Texte à lire:

Le groupe Cachou-Cachou fait fi du handicap mental et enregistre son 1er album
Sur les 7 membres du groupe Cachou-Cachou, qui vient d’enregistrer son premier album, tous sont employés au centre d’aide par le travail de Sélestat (Bas-Rhin) et un seul n’est pas en situation de handicap, mais qui saurait dire lequel? “Dans ma vie, j’ai toujours rêvé d’être artiste, batteur professionnel”, confie, radieux, Goeffrey Masson, le batteur du groupe. Casquette à l’envers, anneau à l’oreille, ce fan de “Viking métal” qui dit souffrir souvent du regard porté sur lui en raison de son handicap mental, peut dire aujourd’hui qu’il a réalisé son rêve. Aux côtés de ses camarades de l’Établissement de services et d’aide par le travail (Esat) Évasion de Sélestat, affectés comme lui de handicaps mentaux ou psychiques, et de l’éducateur Frédéric Rieger, membre du groupe, il vient de passer une semaine à enregistrer cinq titres écrits avec une chanteuse-compositrice, entre novembre et juin.
Dans un studio caché dans une ancienne poudrière des fortifications construites par les Allemands à Strasbourg, le groupe a travaillé dur pour produire un son de qualité professionnelle. L’Évasion figure parmi la quinzaine d’Esat français qui emploie des personnes handicapées dans le champ artistique, la musique mais aussi le théâtre et les arts plastiques. “Souvent les Esat sont sur des activités plus normées, paysagiste, la restauration, des activités à la chaîne, l’emballage”, explique sa directrice, Elen Gouzien.

Énoncé: Renvoie mot pour mot le passage du texte ci-dessus sur le groupe Cachou-Cachou, de « Dans un studio » à « directrice, Elen Gouzien. ».

Entrées fournies:
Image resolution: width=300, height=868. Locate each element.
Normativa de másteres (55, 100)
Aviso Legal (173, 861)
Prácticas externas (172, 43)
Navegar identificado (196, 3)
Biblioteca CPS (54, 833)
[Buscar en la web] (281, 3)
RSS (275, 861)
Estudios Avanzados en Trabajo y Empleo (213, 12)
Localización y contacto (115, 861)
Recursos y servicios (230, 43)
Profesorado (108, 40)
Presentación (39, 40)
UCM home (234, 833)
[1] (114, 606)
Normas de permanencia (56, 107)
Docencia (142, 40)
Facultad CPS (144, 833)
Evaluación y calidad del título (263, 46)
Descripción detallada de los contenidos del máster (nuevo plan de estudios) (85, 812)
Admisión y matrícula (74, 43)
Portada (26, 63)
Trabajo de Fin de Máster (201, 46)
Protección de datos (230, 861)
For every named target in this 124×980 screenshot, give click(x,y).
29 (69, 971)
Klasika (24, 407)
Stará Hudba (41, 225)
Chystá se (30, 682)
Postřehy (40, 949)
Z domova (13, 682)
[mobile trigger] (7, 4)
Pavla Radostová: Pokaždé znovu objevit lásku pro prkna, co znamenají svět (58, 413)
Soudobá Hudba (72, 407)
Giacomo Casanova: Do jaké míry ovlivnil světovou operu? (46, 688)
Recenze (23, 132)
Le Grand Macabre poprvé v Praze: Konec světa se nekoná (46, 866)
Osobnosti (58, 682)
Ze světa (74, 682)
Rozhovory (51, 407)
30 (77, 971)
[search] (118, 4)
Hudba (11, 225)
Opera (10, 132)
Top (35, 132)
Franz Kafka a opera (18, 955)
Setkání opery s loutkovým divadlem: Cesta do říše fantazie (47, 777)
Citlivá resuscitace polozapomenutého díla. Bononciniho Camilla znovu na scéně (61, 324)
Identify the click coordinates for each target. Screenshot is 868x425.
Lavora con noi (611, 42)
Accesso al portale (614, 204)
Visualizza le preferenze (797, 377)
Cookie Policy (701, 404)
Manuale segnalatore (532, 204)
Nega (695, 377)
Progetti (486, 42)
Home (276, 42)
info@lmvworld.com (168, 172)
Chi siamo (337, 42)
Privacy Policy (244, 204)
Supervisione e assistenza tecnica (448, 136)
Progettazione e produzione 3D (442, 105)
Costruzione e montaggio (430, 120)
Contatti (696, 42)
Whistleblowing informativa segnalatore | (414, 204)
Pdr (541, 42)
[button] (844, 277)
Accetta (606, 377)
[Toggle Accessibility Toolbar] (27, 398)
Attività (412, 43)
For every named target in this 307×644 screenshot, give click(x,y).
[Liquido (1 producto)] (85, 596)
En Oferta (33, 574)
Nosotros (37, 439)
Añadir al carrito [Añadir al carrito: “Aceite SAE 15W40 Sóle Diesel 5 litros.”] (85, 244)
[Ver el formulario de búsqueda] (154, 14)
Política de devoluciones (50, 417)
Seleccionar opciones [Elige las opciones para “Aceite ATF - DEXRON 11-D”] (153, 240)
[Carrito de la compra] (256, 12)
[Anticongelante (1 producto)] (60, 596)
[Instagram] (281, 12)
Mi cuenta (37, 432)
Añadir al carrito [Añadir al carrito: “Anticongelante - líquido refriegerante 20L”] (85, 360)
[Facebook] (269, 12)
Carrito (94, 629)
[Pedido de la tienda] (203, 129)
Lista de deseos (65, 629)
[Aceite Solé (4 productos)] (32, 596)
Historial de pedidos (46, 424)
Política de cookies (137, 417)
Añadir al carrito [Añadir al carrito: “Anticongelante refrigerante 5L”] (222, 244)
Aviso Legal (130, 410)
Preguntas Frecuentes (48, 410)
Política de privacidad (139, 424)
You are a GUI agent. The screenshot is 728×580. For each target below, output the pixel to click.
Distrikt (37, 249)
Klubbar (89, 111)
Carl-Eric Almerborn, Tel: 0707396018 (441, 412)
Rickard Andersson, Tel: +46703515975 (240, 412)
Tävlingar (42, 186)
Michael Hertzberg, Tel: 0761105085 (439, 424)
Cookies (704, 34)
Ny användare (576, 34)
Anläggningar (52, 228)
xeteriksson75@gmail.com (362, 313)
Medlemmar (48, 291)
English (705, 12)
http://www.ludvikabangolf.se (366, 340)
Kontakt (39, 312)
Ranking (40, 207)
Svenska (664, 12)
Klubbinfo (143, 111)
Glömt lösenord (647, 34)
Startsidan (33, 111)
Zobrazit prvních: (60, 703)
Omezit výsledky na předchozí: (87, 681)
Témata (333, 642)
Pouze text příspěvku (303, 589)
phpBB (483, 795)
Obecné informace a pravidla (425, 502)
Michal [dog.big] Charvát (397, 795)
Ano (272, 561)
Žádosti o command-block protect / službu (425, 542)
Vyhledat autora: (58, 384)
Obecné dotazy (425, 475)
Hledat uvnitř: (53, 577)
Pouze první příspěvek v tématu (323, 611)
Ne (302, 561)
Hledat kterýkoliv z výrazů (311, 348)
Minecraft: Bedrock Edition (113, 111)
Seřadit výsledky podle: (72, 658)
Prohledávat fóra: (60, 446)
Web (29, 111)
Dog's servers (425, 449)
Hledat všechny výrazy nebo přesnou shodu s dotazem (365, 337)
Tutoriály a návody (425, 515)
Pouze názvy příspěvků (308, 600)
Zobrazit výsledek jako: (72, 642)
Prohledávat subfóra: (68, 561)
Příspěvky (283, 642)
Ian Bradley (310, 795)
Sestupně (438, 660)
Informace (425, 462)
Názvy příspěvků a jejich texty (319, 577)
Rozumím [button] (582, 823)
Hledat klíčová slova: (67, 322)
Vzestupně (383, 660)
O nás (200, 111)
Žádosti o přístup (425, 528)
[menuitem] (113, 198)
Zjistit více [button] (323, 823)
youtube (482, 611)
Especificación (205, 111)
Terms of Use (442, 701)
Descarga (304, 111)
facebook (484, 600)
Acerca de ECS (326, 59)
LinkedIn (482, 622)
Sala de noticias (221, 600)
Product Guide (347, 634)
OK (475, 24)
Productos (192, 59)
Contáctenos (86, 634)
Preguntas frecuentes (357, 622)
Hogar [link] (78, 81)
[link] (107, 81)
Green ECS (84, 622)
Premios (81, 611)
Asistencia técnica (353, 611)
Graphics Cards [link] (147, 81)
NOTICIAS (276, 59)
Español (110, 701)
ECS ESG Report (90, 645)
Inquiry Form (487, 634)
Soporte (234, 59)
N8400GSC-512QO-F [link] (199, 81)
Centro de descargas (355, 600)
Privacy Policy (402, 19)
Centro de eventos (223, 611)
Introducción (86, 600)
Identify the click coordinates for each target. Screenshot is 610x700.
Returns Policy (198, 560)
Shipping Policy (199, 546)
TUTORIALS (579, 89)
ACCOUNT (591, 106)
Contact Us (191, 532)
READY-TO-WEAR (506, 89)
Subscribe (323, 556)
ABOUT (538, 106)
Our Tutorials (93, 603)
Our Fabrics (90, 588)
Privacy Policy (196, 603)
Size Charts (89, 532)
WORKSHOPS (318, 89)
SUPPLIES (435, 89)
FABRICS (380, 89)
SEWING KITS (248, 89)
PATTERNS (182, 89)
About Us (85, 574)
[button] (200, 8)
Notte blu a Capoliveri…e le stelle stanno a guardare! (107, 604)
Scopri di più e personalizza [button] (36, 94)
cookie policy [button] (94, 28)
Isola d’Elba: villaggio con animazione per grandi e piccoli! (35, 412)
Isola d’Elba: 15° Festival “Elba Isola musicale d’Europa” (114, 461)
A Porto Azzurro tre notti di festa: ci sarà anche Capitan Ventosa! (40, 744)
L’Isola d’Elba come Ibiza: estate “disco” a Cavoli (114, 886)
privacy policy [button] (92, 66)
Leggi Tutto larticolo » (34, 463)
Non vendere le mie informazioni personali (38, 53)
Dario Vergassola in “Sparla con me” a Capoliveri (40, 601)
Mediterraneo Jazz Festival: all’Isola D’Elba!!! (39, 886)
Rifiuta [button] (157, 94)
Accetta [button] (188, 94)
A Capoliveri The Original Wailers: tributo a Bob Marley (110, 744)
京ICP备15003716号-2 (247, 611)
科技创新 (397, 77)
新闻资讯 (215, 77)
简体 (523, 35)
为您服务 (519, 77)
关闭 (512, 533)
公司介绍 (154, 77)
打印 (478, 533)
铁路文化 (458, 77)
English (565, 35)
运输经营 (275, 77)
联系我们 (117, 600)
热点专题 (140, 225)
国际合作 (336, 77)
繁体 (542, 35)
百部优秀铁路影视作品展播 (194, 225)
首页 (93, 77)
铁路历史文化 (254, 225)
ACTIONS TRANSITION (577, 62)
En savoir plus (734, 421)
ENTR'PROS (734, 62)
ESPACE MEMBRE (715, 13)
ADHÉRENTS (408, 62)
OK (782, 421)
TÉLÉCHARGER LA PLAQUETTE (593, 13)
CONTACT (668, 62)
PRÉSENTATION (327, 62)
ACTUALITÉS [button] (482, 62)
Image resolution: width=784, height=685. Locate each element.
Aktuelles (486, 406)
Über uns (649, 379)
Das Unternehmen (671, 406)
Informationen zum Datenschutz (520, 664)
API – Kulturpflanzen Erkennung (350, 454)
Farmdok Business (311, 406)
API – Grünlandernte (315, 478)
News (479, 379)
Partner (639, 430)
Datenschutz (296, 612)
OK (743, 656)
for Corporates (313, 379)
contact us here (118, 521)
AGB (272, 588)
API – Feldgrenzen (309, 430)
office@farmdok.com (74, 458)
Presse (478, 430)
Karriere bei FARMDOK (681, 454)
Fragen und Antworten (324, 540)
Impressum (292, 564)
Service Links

Corrigé:
Dans un studio caché dans une ancienne poudrière des fortifications construites par les Allemands à Strasbourg, le groupe a travaillé dur pour produire un son de qualité professionnelle. L’Évasion figure parmi la quinzaine d’Esat français qui emploie des personnes handicapées dans le champ artistique, la musique mais aussi le théâtre et les arts plastiques. “Souvent les Esat sont sur des activités plus normées, paysagiste, la restauration, des activités à la chaîne, l’emballage”, explique sa directrice, Elen Gouzien.